I’m something of a romantic still. I consumed books, films, TV. What I remember back then and is still a part of me is how much my imagination was unleashed. Reading those books, watching films like Star Wars, TV-like Babylon 5. They became part of my aspirations my daydreams.

I was there at the Hoth base when it came under attack by the Imperial Fleet.

I was there with the Starship Enterprise battles with the Borg.

I was there..

It also paralleled my time on the fictional worlds of computer games. Here you are the protagonist. Games like Mass Effect and Dragon Age are narratives that involve the same tropes as that of stories. I miss those games, the distraction they provided.

To me what I take away from those times is why I felt the need to escape from reality so much. I hid in fantasy because my in my life I felt lonely. At that time the fiction was more real to me than the people I knew. I had a connection to the characters far deeper than my family and non-existent friends.

I have heard this about fictional worlds they act as a kind of support network for those isolated and alone. I get to control the experience, no one can hurt me in those daydreams. I’m always the hero, always successful.

One could say it the power that story has over us. We become different people, we imagine different selves, and it shows just how fluid this sense of self is as we change via art to be something else, even only for a brief time.

Every so often I will look back at those times, a nostalgia trip. But a part of me now rebels against it. I worry, stories make me feel yet prevent me from experiencing reality. Maybe they have stunted my emotional growth by making it too safe to experience emotion.
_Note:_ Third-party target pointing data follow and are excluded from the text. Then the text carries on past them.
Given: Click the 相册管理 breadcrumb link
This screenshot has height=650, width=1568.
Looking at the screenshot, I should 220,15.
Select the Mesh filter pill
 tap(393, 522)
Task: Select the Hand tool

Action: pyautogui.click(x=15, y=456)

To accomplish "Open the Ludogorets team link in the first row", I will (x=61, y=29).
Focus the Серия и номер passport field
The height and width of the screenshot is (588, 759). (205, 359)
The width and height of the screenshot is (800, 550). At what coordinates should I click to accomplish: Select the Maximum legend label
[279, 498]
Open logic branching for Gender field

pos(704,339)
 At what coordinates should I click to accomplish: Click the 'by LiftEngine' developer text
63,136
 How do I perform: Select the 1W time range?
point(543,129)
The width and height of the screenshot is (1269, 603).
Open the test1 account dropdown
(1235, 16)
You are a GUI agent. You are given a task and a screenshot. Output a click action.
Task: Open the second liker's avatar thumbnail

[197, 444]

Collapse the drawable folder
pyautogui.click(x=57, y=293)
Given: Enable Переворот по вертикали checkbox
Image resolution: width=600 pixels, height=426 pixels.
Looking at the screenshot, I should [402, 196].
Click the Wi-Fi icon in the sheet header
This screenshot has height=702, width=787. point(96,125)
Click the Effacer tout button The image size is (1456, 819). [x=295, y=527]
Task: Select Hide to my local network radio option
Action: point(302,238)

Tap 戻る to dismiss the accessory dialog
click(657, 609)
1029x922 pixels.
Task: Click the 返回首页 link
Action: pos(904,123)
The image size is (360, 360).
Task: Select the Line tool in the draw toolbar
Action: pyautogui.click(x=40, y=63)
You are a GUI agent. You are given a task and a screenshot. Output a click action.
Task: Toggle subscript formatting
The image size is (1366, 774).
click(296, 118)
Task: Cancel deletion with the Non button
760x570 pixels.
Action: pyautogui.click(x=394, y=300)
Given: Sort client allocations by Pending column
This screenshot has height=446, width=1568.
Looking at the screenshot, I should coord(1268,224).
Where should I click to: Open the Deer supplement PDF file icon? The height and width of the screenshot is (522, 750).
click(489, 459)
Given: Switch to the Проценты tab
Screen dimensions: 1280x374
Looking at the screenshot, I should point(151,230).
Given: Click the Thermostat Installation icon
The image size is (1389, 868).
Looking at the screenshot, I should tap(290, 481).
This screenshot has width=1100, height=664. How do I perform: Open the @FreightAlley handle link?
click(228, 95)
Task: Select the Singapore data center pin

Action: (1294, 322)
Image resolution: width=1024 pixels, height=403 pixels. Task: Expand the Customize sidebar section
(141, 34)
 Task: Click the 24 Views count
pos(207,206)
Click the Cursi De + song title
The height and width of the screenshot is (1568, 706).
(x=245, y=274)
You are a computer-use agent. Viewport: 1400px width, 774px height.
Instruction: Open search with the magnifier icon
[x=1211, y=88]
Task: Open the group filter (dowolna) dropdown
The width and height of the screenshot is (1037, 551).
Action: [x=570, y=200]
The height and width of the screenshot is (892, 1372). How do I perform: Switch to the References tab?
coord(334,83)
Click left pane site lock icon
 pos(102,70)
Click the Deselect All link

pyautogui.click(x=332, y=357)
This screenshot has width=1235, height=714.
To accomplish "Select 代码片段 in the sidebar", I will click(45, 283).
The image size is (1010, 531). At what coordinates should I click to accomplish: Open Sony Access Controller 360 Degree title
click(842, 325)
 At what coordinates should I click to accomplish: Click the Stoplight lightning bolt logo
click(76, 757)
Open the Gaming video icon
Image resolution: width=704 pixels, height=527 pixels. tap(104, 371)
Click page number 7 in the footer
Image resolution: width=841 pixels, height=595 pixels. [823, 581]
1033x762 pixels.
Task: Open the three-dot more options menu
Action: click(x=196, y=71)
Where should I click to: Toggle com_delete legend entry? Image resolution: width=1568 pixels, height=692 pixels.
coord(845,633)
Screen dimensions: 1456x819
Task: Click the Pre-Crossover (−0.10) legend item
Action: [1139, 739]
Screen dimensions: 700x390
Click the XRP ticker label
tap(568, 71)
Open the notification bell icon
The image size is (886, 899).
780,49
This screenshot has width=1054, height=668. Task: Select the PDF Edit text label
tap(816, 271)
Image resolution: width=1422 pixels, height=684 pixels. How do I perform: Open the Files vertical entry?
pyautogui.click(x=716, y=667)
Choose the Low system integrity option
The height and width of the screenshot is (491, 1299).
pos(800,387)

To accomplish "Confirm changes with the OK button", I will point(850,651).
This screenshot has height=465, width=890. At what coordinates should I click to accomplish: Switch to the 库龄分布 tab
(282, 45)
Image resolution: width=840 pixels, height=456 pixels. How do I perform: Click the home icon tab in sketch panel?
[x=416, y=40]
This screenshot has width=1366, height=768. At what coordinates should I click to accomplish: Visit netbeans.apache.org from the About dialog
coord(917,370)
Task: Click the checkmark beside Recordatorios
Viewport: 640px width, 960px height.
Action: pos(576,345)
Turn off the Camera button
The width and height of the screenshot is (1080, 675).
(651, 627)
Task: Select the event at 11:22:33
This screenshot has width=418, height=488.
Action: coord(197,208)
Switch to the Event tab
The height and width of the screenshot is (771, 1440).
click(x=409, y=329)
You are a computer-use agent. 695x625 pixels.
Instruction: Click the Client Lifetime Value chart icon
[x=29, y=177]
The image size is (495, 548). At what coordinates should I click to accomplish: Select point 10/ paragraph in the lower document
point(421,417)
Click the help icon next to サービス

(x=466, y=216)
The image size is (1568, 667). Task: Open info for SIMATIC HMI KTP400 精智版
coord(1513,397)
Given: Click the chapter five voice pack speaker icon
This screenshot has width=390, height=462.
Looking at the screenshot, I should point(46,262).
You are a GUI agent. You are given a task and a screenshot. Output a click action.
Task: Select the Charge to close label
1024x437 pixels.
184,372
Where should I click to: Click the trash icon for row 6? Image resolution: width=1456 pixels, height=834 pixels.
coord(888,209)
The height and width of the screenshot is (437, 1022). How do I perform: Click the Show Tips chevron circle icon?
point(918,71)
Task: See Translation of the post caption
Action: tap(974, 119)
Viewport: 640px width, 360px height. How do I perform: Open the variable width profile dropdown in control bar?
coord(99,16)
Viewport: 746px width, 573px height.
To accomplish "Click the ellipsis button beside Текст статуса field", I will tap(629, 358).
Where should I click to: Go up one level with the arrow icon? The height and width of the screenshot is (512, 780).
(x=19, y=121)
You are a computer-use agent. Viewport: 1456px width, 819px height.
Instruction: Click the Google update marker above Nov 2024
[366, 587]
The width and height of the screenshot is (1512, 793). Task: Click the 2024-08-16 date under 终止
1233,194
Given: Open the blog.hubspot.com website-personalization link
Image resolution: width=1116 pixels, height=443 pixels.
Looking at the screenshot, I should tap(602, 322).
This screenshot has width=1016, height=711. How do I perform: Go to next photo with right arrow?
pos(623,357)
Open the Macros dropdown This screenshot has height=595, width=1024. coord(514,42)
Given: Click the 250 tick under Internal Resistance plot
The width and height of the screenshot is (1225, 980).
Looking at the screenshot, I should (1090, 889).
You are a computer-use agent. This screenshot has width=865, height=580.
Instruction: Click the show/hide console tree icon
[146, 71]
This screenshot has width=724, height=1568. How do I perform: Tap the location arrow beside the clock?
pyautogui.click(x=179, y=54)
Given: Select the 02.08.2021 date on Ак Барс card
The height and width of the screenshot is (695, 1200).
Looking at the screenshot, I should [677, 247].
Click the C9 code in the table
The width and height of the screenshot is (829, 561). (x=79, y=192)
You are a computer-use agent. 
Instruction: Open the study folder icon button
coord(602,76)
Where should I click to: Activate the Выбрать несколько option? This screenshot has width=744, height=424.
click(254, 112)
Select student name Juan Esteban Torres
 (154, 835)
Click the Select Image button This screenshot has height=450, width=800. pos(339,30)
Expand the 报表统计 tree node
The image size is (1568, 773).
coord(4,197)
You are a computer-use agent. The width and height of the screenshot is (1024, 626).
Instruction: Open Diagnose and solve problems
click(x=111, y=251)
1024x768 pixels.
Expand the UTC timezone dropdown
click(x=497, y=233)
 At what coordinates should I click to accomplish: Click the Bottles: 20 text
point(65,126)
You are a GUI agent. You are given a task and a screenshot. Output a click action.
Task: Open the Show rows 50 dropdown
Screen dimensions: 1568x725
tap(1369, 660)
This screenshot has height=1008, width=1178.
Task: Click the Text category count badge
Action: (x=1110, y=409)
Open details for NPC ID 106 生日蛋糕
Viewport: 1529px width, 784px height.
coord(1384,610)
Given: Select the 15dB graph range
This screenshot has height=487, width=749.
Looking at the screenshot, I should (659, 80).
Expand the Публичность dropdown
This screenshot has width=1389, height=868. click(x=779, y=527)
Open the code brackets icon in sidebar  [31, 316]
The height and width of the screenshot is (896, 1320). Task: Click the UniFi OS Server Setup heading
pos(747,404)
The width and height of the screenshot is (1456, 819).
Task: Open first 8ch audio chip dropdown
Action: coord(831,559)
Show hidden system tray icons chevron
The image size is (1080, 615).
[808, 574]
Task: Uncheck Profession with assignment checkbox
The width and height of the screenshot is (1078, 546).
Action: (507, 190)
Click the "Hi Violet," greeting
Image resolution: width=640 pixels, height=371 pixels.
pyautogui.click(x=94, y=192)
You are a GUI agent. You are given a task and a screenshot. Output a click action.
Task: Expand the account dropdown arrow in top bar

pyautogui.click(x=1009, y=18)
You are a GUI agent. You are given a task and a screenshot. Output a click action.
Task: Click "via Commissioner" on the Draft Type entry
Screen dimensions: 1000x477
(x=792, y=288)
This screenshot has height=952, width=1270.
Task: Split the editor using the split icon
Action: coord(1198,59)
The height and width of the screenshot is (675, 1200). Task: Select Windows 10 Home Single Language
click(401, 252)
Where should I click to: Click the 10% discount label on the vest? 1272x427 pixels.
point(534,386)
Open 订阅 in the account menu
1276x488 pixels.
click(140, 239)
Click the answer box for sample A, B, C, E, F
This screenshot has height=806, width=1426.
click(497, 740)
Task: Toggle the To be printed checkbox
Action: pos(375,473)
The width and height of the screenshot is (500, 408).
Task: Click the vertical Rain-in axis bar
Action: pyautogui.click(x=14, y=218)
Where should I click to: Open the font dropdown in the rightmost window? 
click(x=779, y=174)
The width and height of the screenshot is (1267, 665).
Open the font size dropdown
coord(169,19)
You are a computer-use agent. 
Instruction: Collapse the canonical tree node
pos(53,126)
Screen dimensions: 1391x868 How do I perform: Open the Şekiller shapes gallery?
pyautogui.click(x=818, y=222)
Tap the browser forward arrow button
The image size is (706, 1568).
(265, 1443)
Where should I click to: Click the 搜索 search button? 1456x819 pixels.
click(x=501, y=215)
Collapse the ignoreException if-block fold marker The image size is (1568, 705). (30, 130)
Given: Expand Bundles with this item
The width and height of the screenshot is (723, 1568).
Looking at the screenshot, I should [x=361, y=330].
I can’t go back to that person, who escapes life and doesn’t face it. I couldn’t keep staying away from a life I found to be confusing and scary. I guess I’ve tempered my Romanticism with some down-to-earth Classical Realism. Passion with rationality, power with responsibility.

Daydreaming and immersion in a narrative are useful escapes from reality, but they’re still escape.

I miss the part of that gets so swept up in the narrative, dreaming of the battle fought, victories won, friends found. The good thing is I still do, as rereading of books shows.

We all have our stories to live, and that story is both shaped by us and we are shaped by it

Yet now I want to create my art. My struggle now is in what form and what do I want to say. My art is about feelings. I think I use art to try to give me the feelings in my life that I miss. Love, companionship, courage, purpose. The question I’m asking is ‘where does this romanticism fit in my art practice?’, as it might in my life.

It may be impossible however, maybe I’m using art to run away from those feelings that I so desperately want to feel. Illustrating and painting Fan art is one idea I had, but even that doesn’t seem enough. When I paint or draw I don’t often feel what I want to express when I’m creating my work.

Like Jackson Pollock said. I want to express my feelings not represent them.

My relationship to emotion, stories and art has changed and is more complex than before. Because now I have to find my own expressiveness, my own voice. To reflect what I feel when I am moved.

I fear my art will not be enough let me feel what I need to feel. Those stories that have entertained me since I was a young man.

I think most of all its because I’m alone, I need a shared struggle, a common enemy. I miss stories, the simple immersion they give allowed me to feel without any danger or shame. Now in my art practice, I want to express my feelings, and it’s a struggle to find how.

I don’t know where my art will fit into this, perhaps stories are the way. Use the Heroes Journey framework to provide some structure to my efforts. I need a villain, like the Empire, in Star Wars, and I will need allies to stand beside.

Jackson Pollock by Hans Namuth

Maybe it will come from my buyers my fans, those who enjoy my art, and my ideas. Creating in a vacuum without feedback is hard. It’s too easy to become demoralised, lonely, desolate.

Changing other’s lives will perhaps give me the joy, the camaraderie, connection and purpose I need and want so much. I need to reach out more, share my ideas, my time, my art, my company. I can’t keep to myself, if I did that there’s little chance those emotions will ever be found.

It’s going to be hard, my fears and anxiety are deeply felt, and well-practiced. But I don’t see any other way.

I need to be brave, just like the heroes I read about in my stories. It’s not about going back to the stories, becoming lost in make-believe, but channeling some of that youthful romanticism into my life again. To somehow find a narrative that lets me do my art and find the life I want to live.


Maybe I’m overthinking it, perhaps the answer is I just need to get out more and write the stories I find. Let myself be moved by something, someone or a place. The feeling of the sea, a person, a bird, a story, a colour.

Here my abstract expressionistic side comes out. Forget a subject matter just paint as I feel, like Pollock. Immerse myself in the act of painting, and the material qualities.

This is what abstract artists often do, it’s more about the process, not the end result. I just need to get out there and make my art the adventure it is.